Obviously, you can merge these two functions into one.

The delta value is a small offset in the space of the noise texture's input. The size of this offset depends on your noise function; it needs to be big enough to return a height that is significantly different from the one returned by the actual current position.
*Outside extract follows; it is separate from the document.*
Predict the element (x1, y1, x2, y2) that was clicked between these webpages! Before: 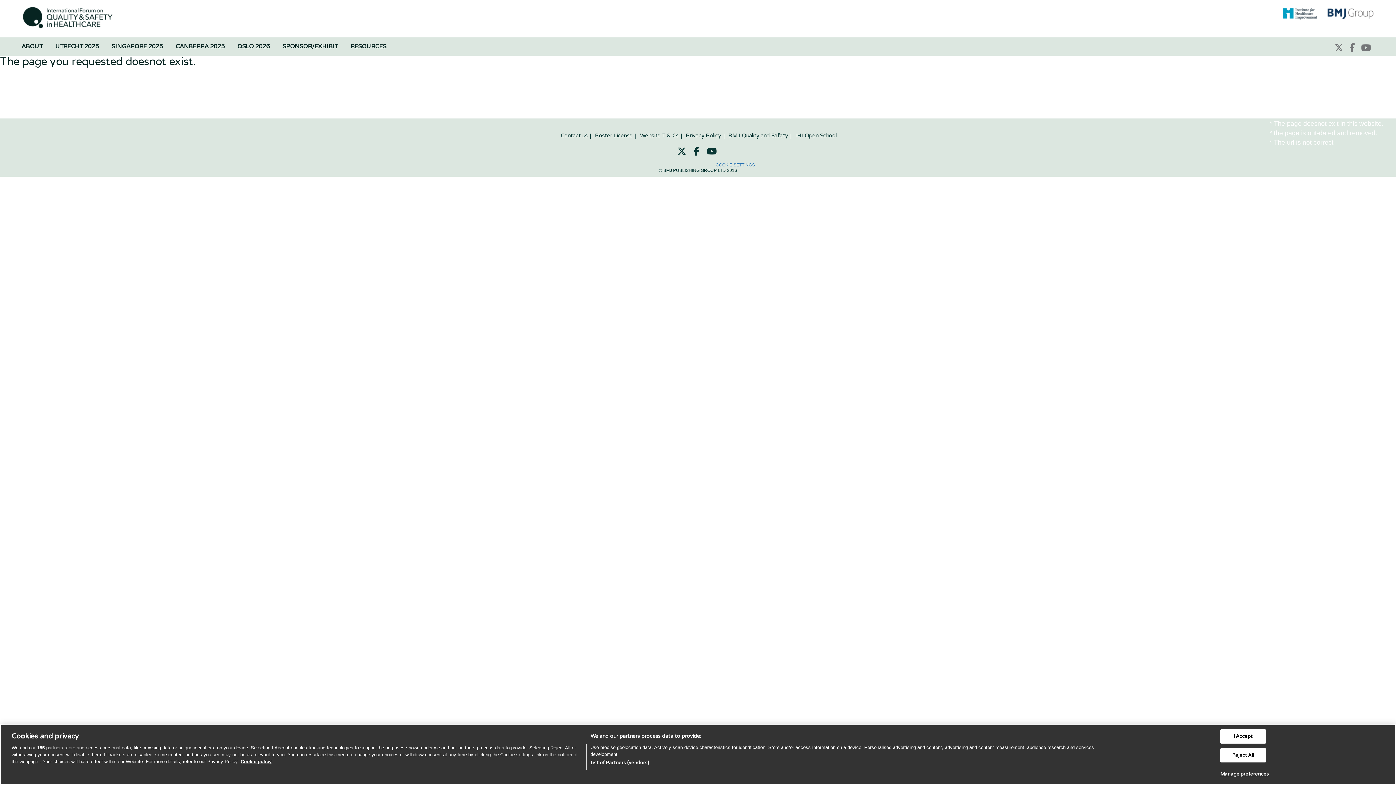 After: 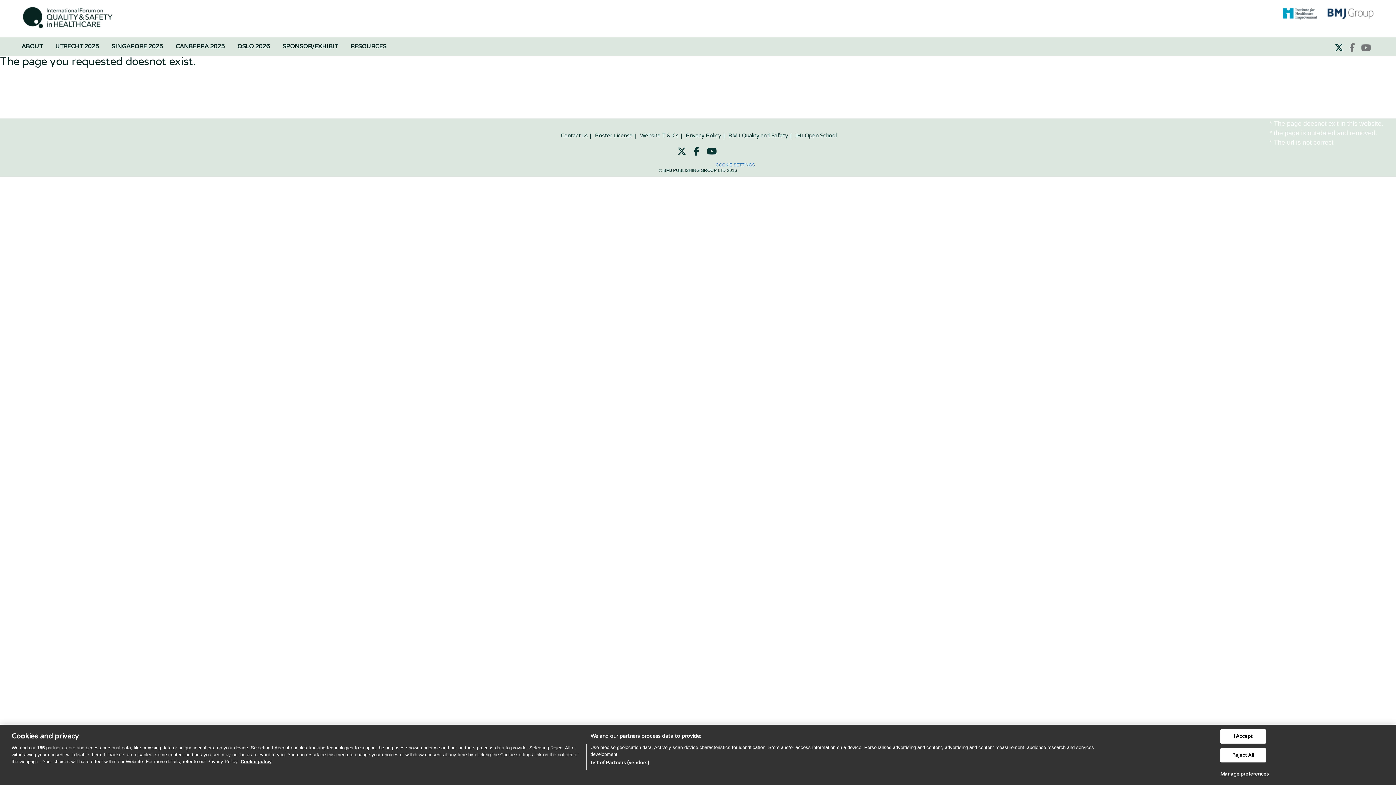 Action: bbox: (1333, 41, 1345, 55)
But it needs to be small enough that you aren't pulling from random parts of the noise distribution.

You should get to know your noise function.

Now that you have the three positions (the current position, the x-offset, and the y-offset) in model space, you can compute the vertex normal in model space:

vec3 modelXGrad = modelXOffset - modelPosition;
vec3 modelYGrad = modelYOffset - modelPosition;

vec3 modelNormal = normalize(cross(modelXGrad, modelYGrad));

From here, do the usual things. But never forget to keep track of the spaces of your various vectors.

Oh, and one more thing: this should be done in the vertex shader. There's no reason to do this in a geometry shader, since none of the computations affect other vertices. Let the GPU's parallelism work for you.

The normal is the vector perpendicular to the tangent (also known as slope). The slope of a function is its derivative; for n dimensions its n partial derivatives. So you sample the noise around a center point P and at P ± (δx, 0) and P ± (0, δy), with δx, δy choosen to be as small as possible, but large enough for numerical stability. This yields you the tangents in each direction. Then you take the cross product of them, normalize the result and got the normal at P.